Do you know, for example, that in the north of Ireland, legally part of the UK, women still cannot access safe and legal abortion? Have you campaigned on this in any way? If you have, why don’t we know about it? Did you strike in solidarity with us on March 8th last year? Did you even know we were striking and for what? Do you have any kind of concept of what a feminism in a country shaped by struggle against Empire looks like? Did you take even a second to consider that, in assuming you have the right to come here in any kind of position of feminist authority, you’re behaving with the arrogance of just that imperialism? We have had enough of colonialism in Ireland without needing more of it from you.

Cultural critic Mikki Kendall has just written a book on white feminism called Hood Feminism: Notes From The Women White Feminists Forgot. As she explains, all too often the focus is not on basic survival for the many, but on increasing privilege for the few.

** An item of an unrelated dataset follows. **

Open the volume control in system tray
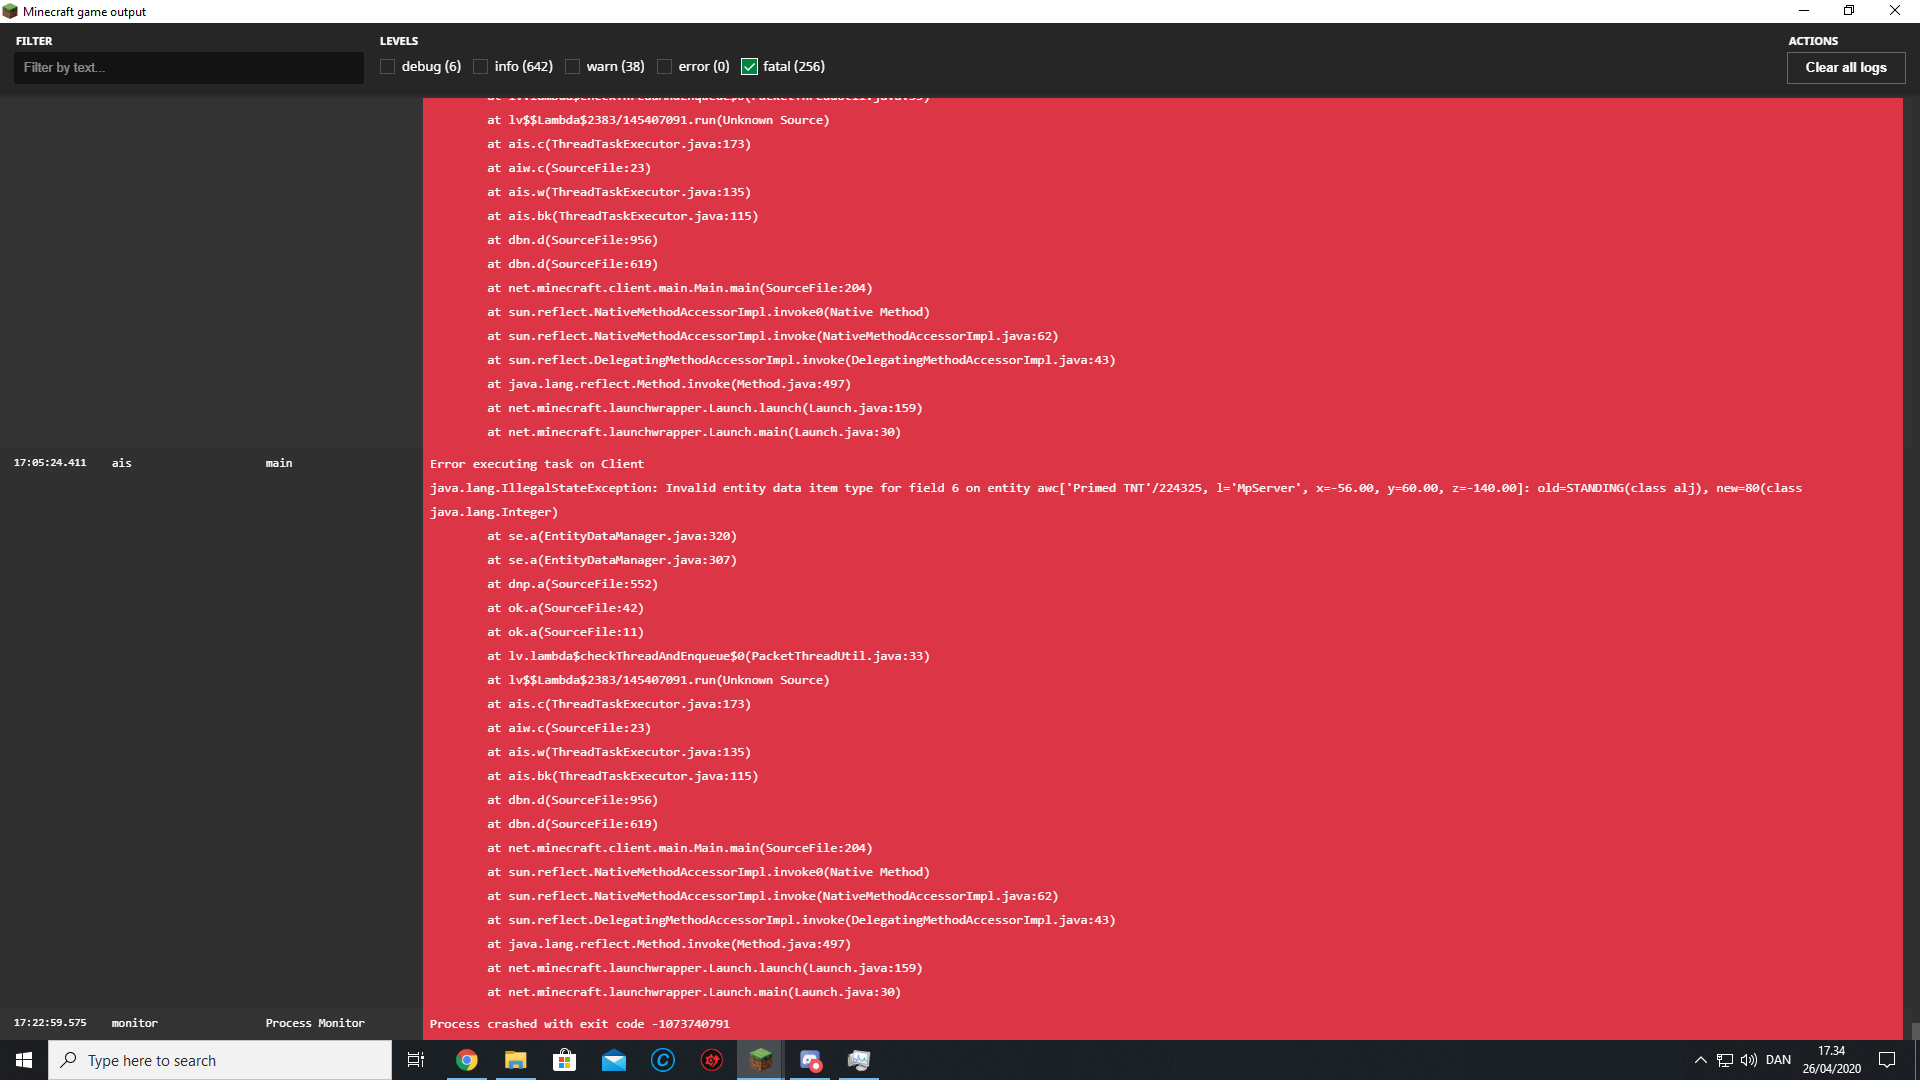The width and height of the screenshot is (1920, 1080). (1749, 1060)
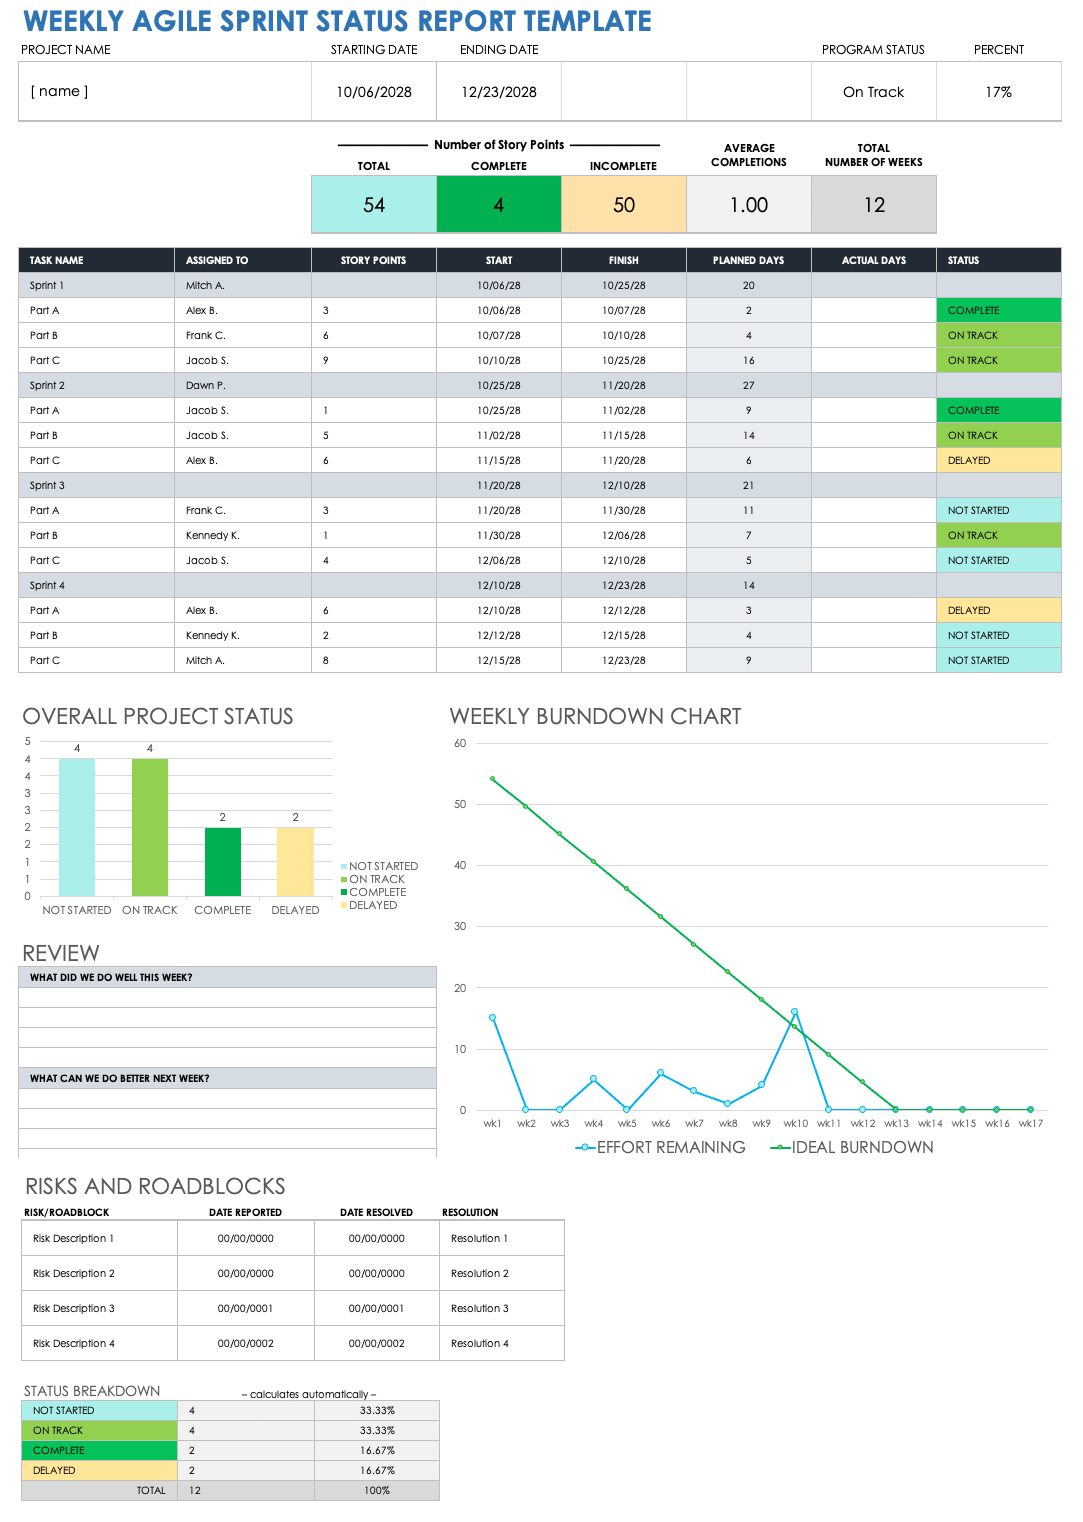Select the Sprint 2 task name cell
Screen dimensions: 1083x1522
coord(96,385)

Here’s part of a larger extract:

Whether it is the centring of white women even when women of colour are most likely to be at risk, or the complete erasure of issues most likely to impact those who are not white, white feminism tends to forget that a movement that claims to be for all women has to engage with the obstacles women who are not white face.
Trans women are often derided or erased, while prominent feminist voices parrot the words of conservative bigots, framing womanhood as biological and determined at birth instead of as a fluid and often arbitrary social construct…

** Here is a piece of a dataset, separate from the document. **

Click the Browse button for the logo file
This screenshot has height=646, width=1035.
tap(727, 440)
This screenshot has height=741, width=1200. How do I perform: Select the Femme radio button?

The sad reality is that while white women are an oppressed group, they still wield more power than any other group of women — including the power to oppress both men and women of colour. There’s nothing feminist about having so many resources at your fingertips and choosing to be ignorant. Nothing empowering or enlightening in deciding that intent trumps impact. Especially when the consequences aren’t going to be experienced by you, but will instead be experienced by someone from a marginalised community.

There will be blood

We’re having a bit of a moment here in Scotland over that favourite target of the US Christian right, drag queen story time. The current Scots story is a gift to conservatives: a drag performer booked to read to kids delivered a perfectly age-appropriate reading because, hey! Performers can have different personas for different age groups! However, one look at their social media should have suggested that perhaps it would be wise to book someone whose Instagram wasn’t quite so adult. There was no way there wouldn’t be a reaction.

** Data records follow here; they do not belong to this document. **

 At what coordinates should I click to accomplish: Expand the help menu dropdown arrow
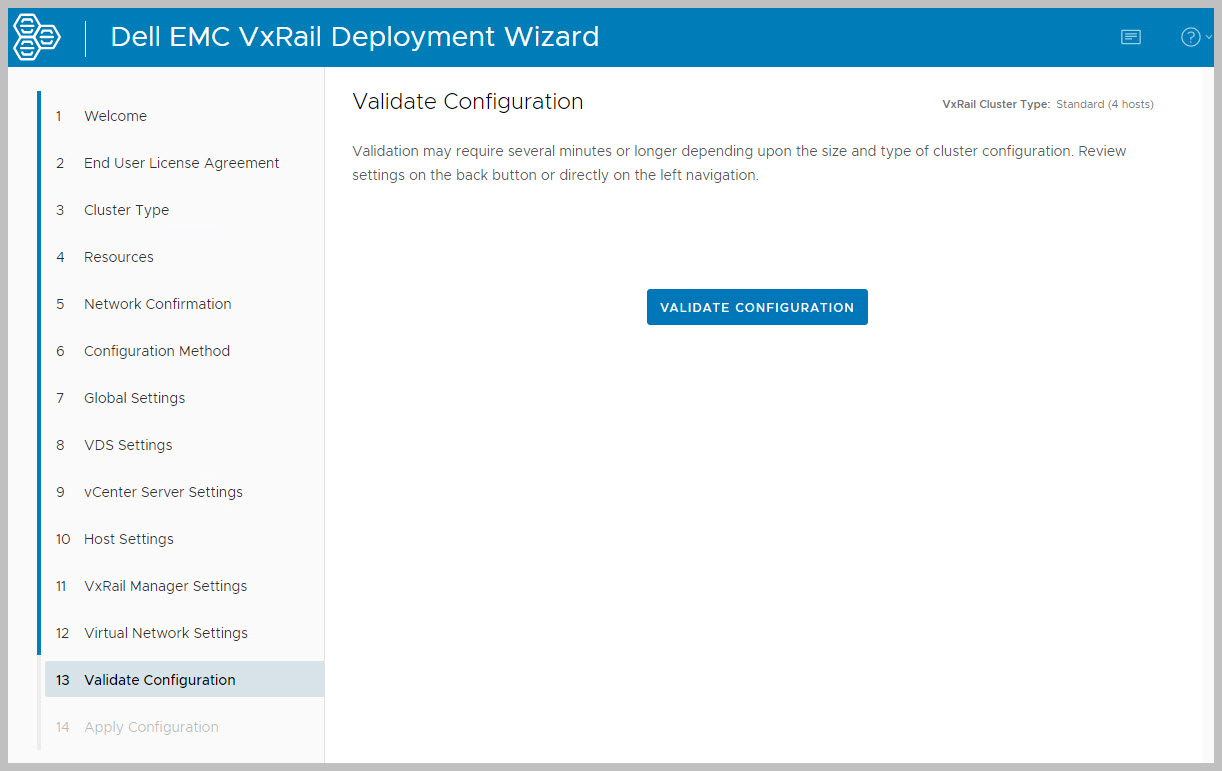click(1209, 38)
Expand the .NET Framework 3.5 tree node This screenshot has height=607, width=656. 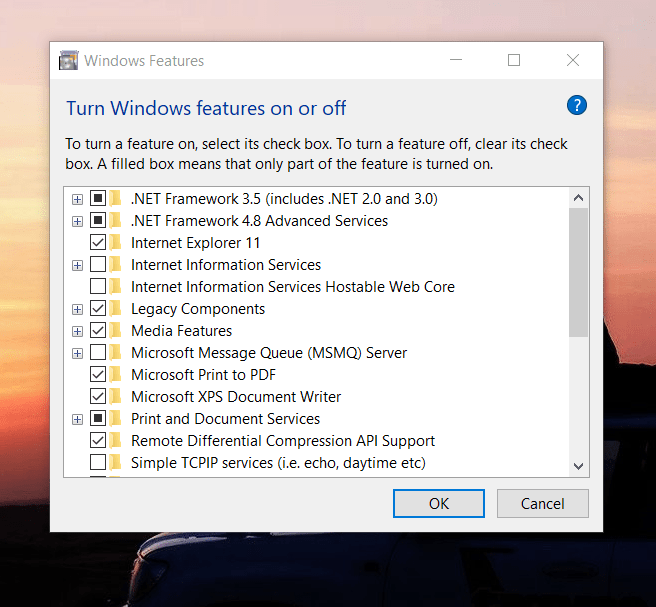[77, 199]
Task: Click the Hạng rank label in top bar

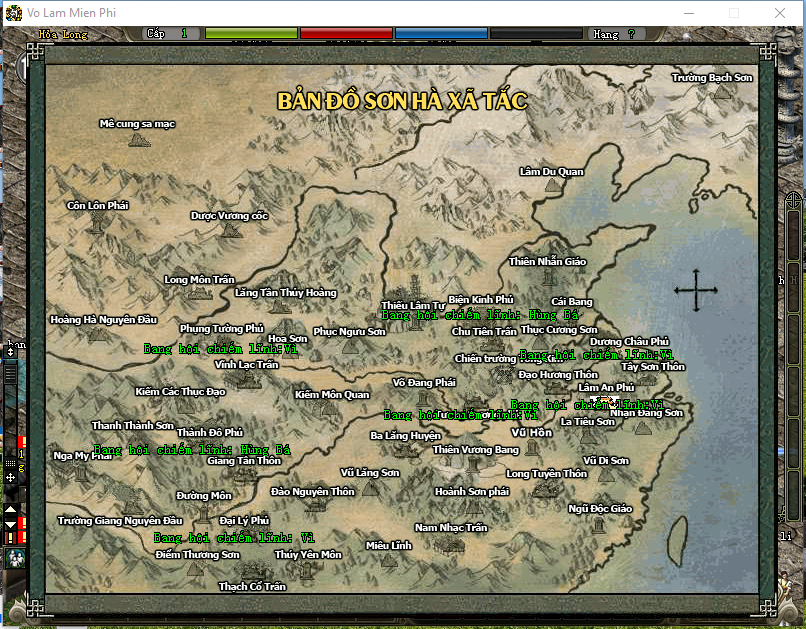Action: (606, 34)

But this reaction has been extraordinary, both in terms of the volume and the viciousness of the response: a lot of it has been variations on the theme of “queers are paedos, stay away from my kids or I swear I’ll do time”. It has been astonishingly, frighteningly ugly, and pretty much everybody who’s been actively demonising trans people over the last few years has been pouring petrol on the flames.

Christine Burns MBE was one of the architects of the gender recognition act and is the author of Trans Britain, a book detailing the long history of trans people, trans rights and anti-trans abuse in the UK. A few days before this particular story broke, she posted:

After two and a half years of pretty sustained vilification of Britain’s trans people across most of the press and corners of political discourse I worry that we are heading for a watershed event. That is the way things go and I’m worried sick about which of my friends will die.

I hope she’s wrong, but I fear she isn’t.